Please rewrite the listing from the line that has "You are a GUI" through the end, swapping "refresh" for "reload" and changing nothing else. Leave the pictures out.

/---

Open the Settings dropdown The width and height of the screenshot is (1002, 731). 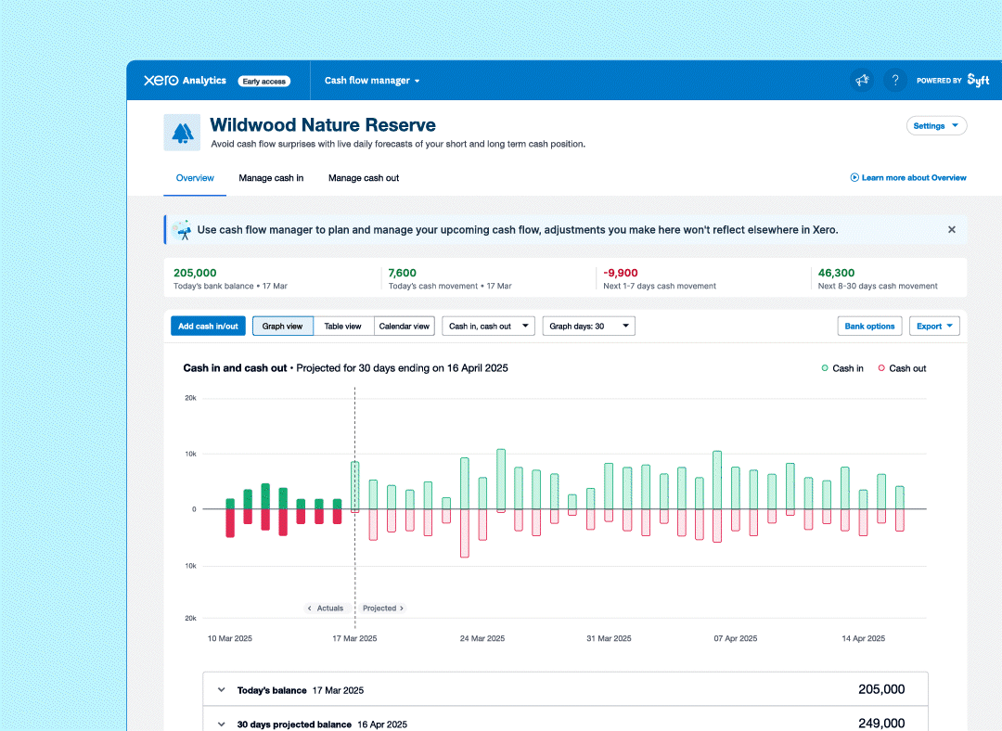[935, 126]
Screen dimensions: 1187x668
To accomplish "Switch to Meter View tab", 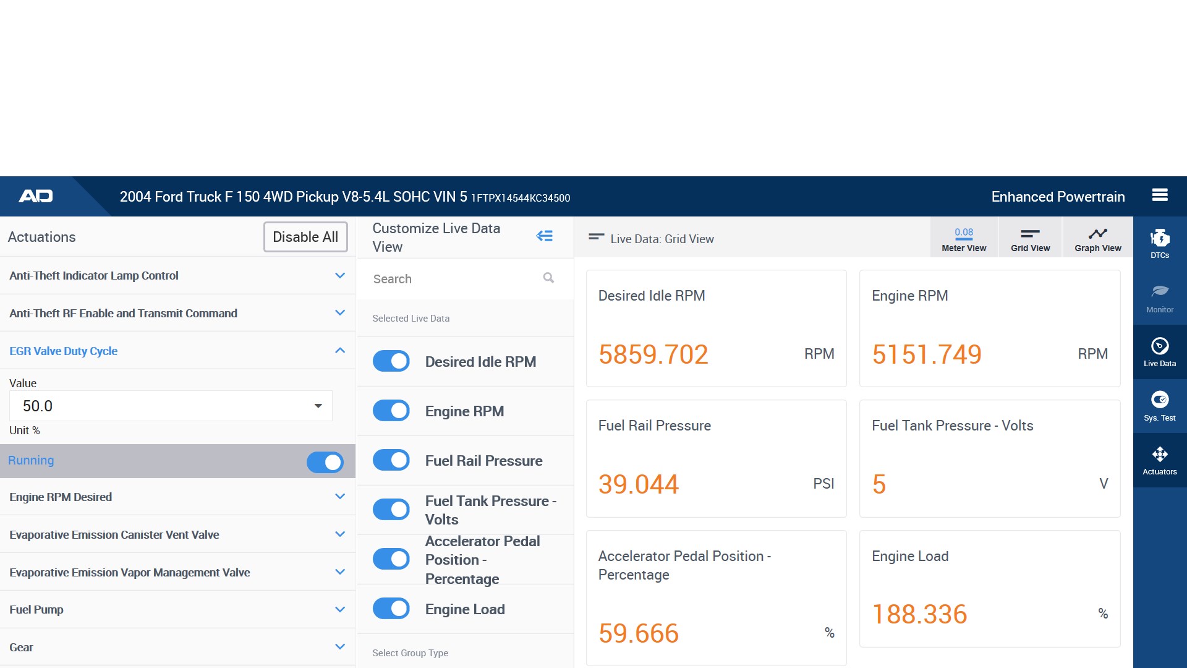I will pos(963,238).
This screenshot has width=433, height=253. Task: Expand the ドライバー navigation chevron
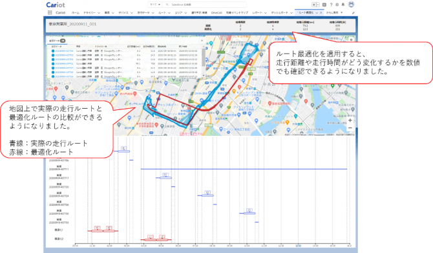pyautogui.click(x=99, y=13)

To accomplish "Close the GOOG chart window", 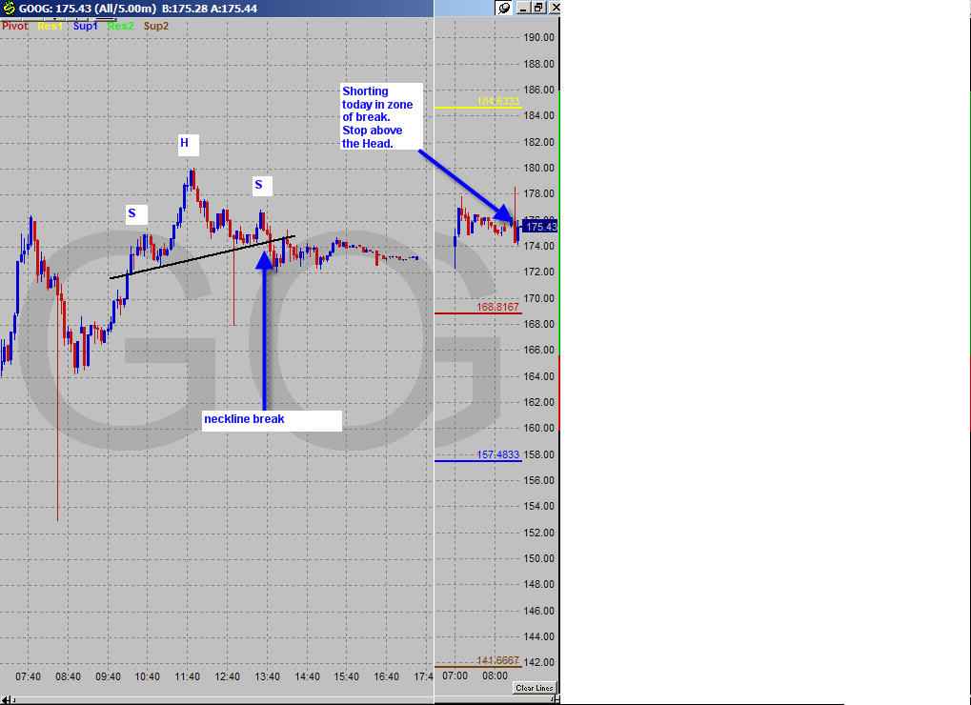I will 555,8.
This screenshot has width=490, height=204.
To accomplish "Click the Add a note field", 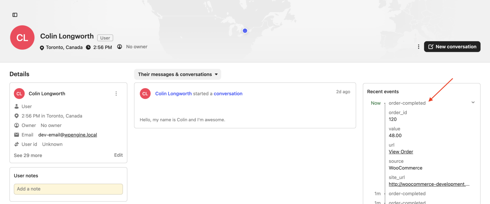I will coord(68,189).
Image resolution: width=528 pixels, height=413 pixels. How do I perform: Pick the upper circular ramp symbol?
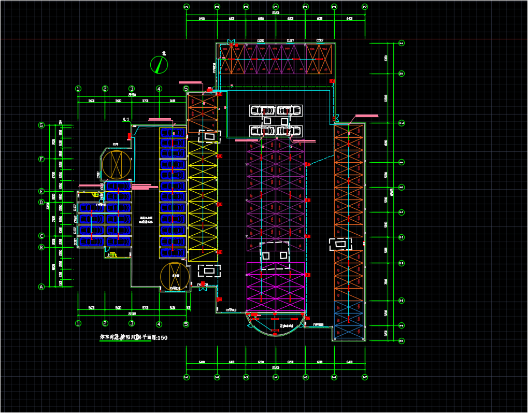117,165
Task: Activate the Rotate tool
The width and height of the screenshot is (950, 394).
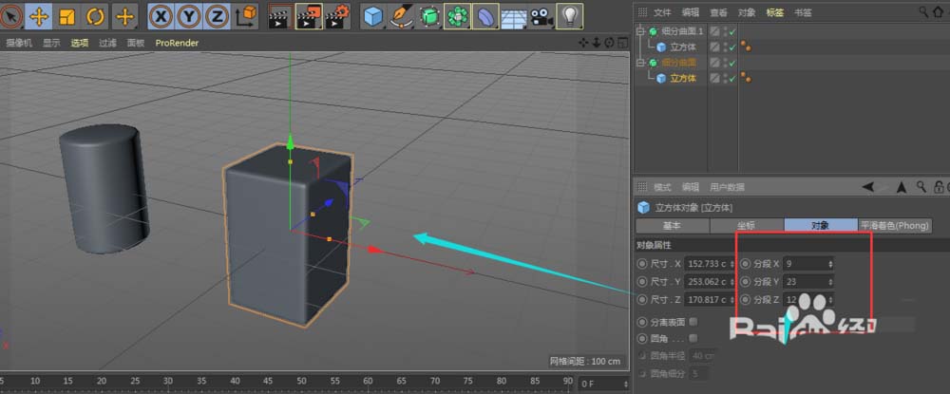Action: click(95, 16)
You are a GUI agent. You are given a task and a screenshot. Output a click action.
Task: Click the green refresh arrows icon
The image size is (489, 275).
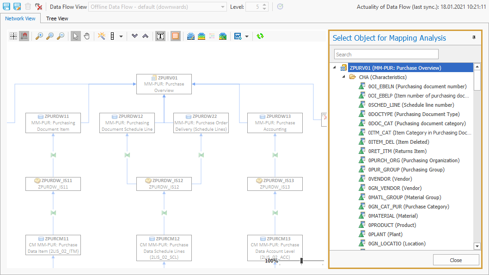260,36
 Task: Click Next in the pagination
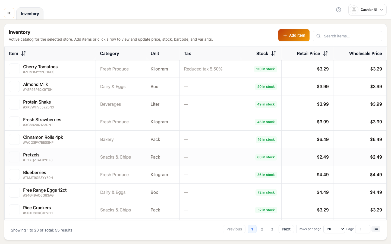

\---

=== In response ===
You are a GUI agent. You are given a task and a screenshot. Output a click action.
Task: Click the green reload arrows icon
The image size is (489, 275).
260,36
 Task: Click Next in the pagination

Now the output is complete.